How to safely replace a hard drive in a Linux ZFS Raid Array.
Let’s lay out an example scenario - say we have a mirrored (RAID1) array, and I just got an Email alert from smartmontools telling me that a drive /dev/sdf is failing in my ZFS RAID 10 array.
Notes
- If you have an extra drive bay available, refrain from removing the old drive until after the resilver is complete.

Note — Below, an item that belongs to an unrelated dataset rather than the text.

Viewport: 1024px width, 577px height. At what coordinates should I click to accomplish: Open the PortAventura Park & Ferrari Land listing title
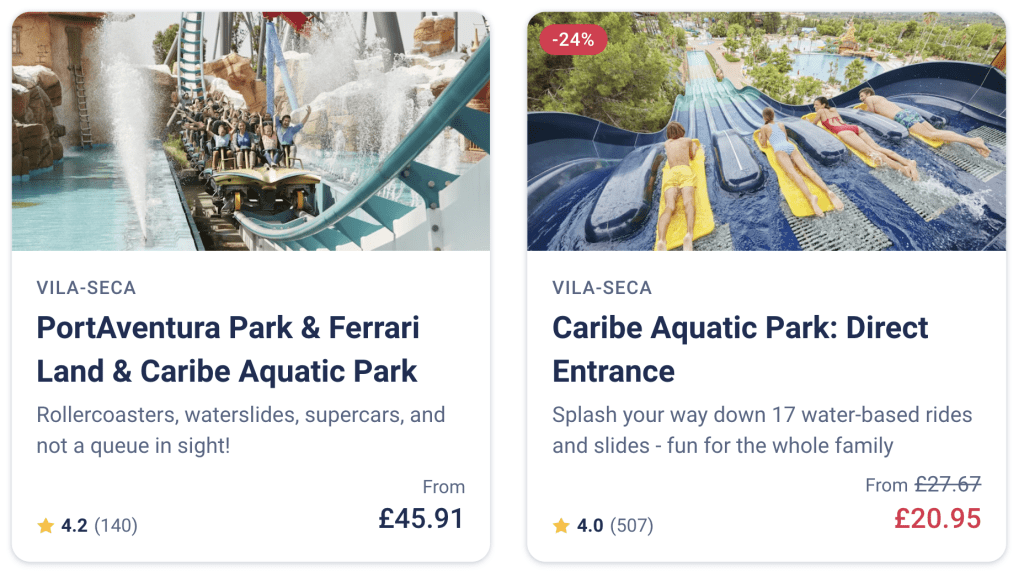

- ZFS is completely capable of replacing a disk with an unformatted one, there are some scenarios that require manual formatting (e.g. an array who’s disks contain multiple partitions), but you should otherwise be fine skipping steps 3 and 4. If your system does require manual formatting, there may be other steps needed after the resilver is complete (e.g. re-installing the bootloader with
grub-install /dev/sdXfor example), you should also avoid rebooting the system while ZFS is resilvering in this case.
1) Gather Information
The first thing we need to do is collect some information we will want handy during the process. I highly recommend opening up a text editor on your workstation and dropping the information there while you work.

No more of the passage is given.